**Prompt:** Rewrite the data below, replacing "dropdown" with "drop-down menu" and changing nothing else. Leave the pictures out of your answer.
┌────────
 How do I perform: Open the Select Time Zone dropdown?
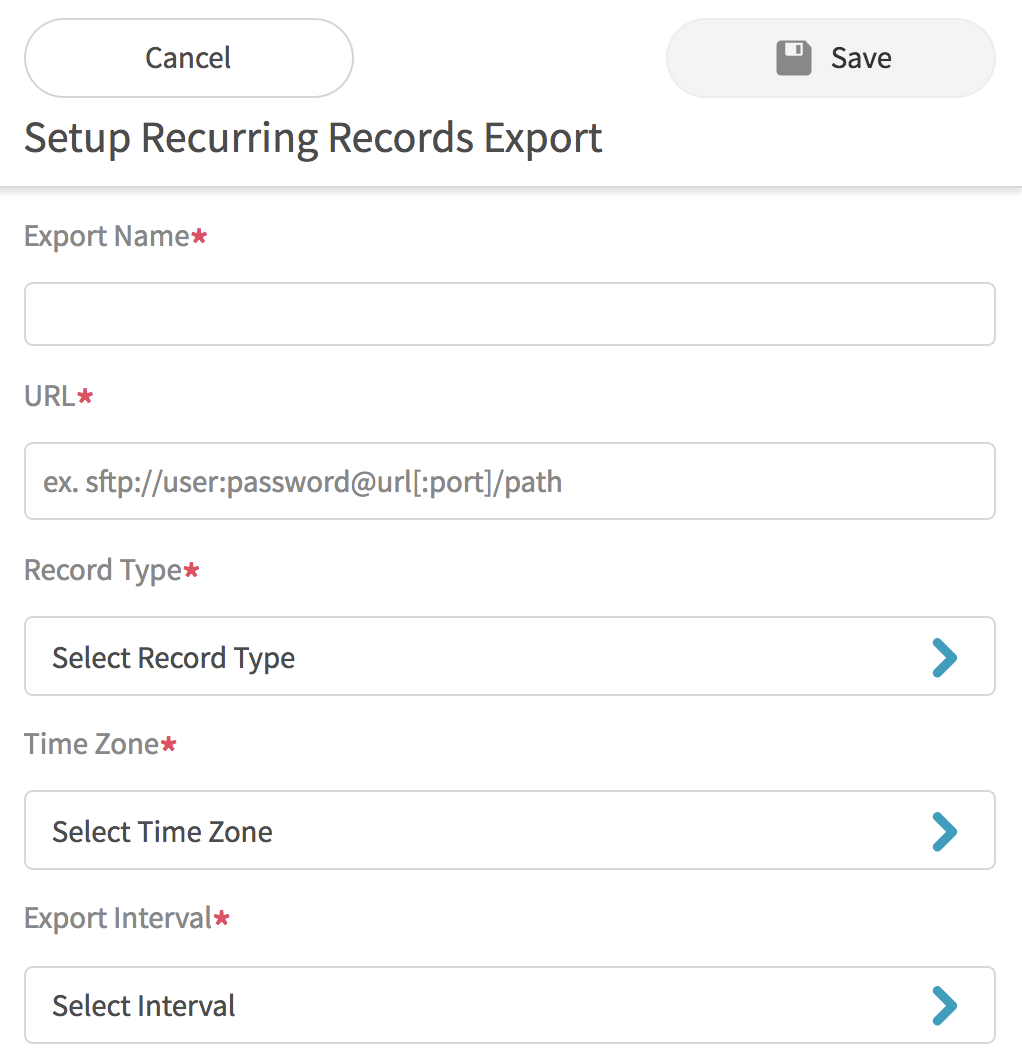coord(509,830)
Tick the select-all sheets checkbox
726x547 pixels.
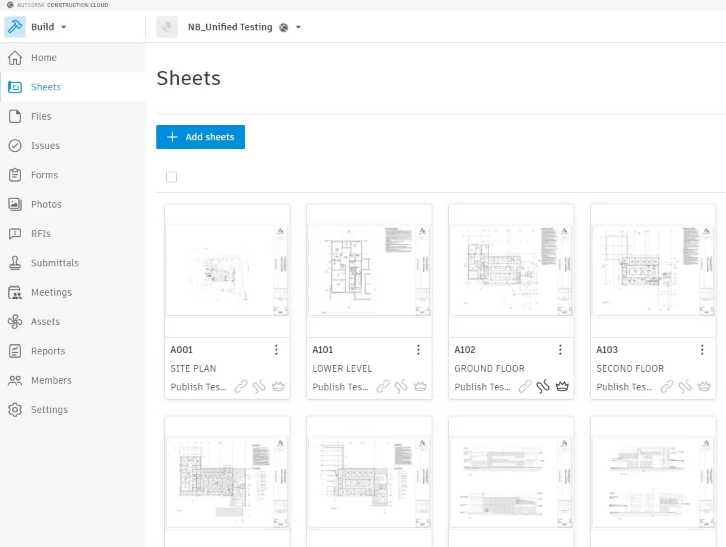pos(171,177)
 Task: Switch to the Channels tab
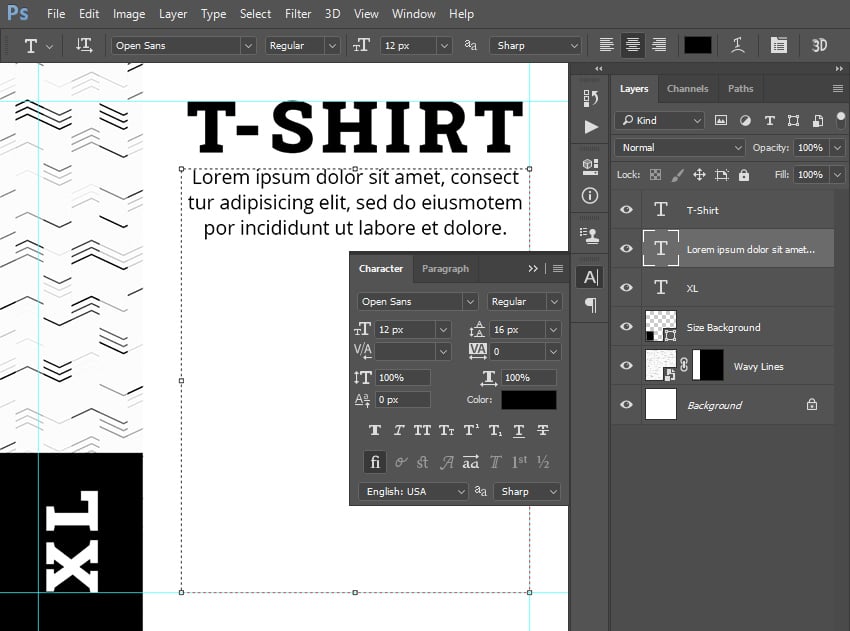pyautogui.click(x=687, y=88)
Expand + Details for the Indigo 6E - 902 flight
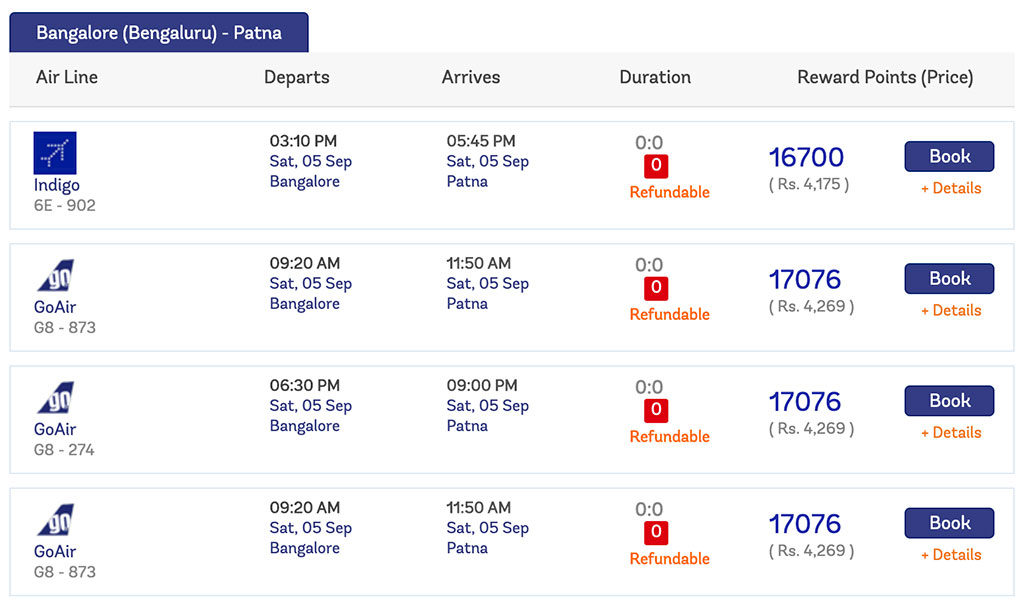This screenshot has width=1024, height=607. tap(951, 188)
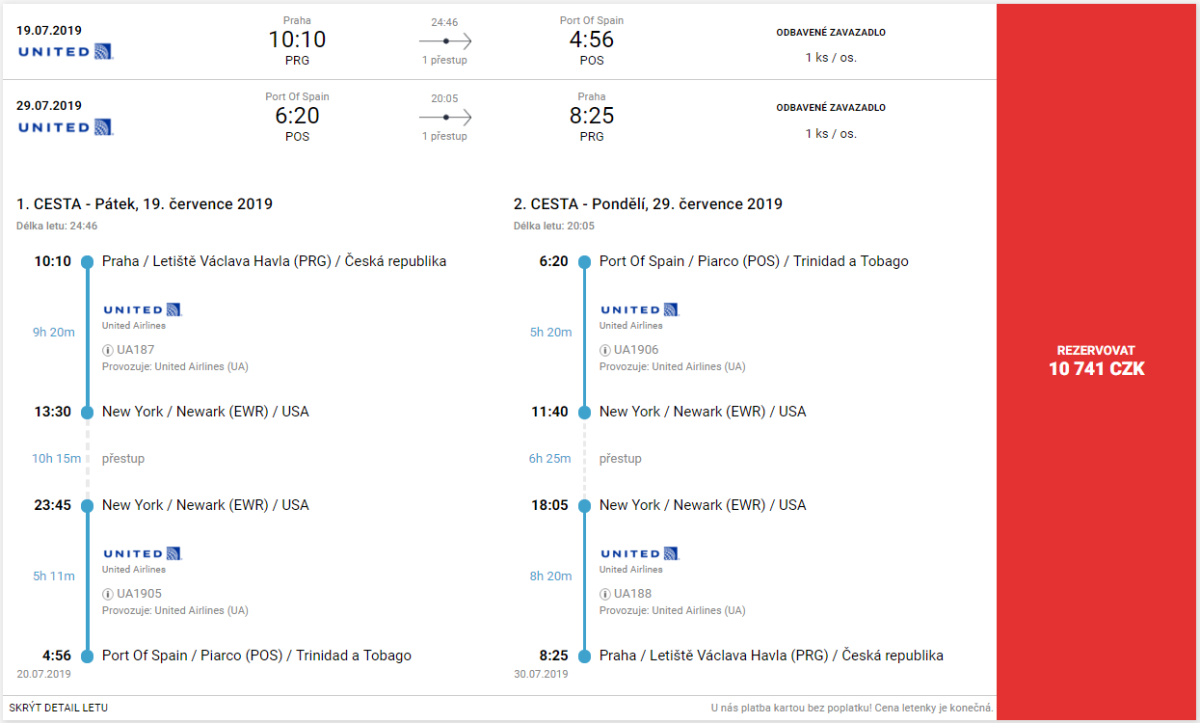Screen dimensions: 1200x723
Task: Click the United logo above flight UA187
Action: click(x=142, y=310)
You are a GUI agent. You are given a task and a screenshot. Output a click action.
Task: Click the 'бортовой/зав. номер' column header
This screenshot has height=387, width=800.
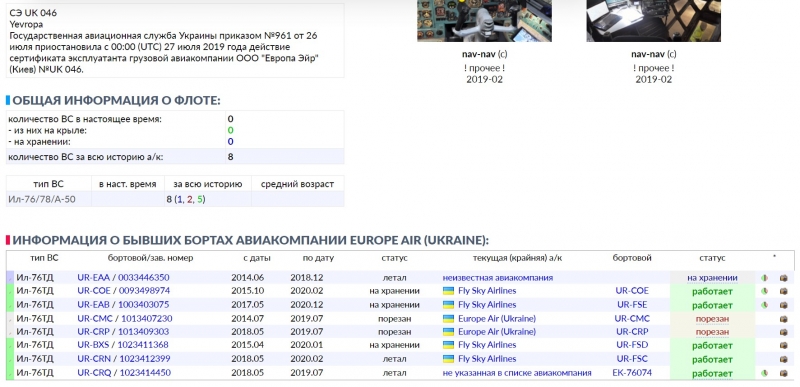point(151,258)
└────────
**Exercise response:**
 How do I perform: Open the Select Time Zone drop-down menu?
coord(509,830)
Tick the select-all sheets checkbox
726x547 pixels.
pos(171,177)
 Task: Switch to the Channels tab
pyautogui.click(x=687, y=88)
Expand + Details for the Indigo 6E - 902 flight
This screenshot has width=1024, height=607. tap(951, 188)
Screen dimensions: 1200x723
Task: Click the United logo above flight UA187
Action: click(x=142, y=310)
You are a GUI agent. You are given a task and a screenshot. Output a click action.
Task: Click the 'бортовой/зав. номер' column header
This screenshot has height=387, width=800.
point(151,258)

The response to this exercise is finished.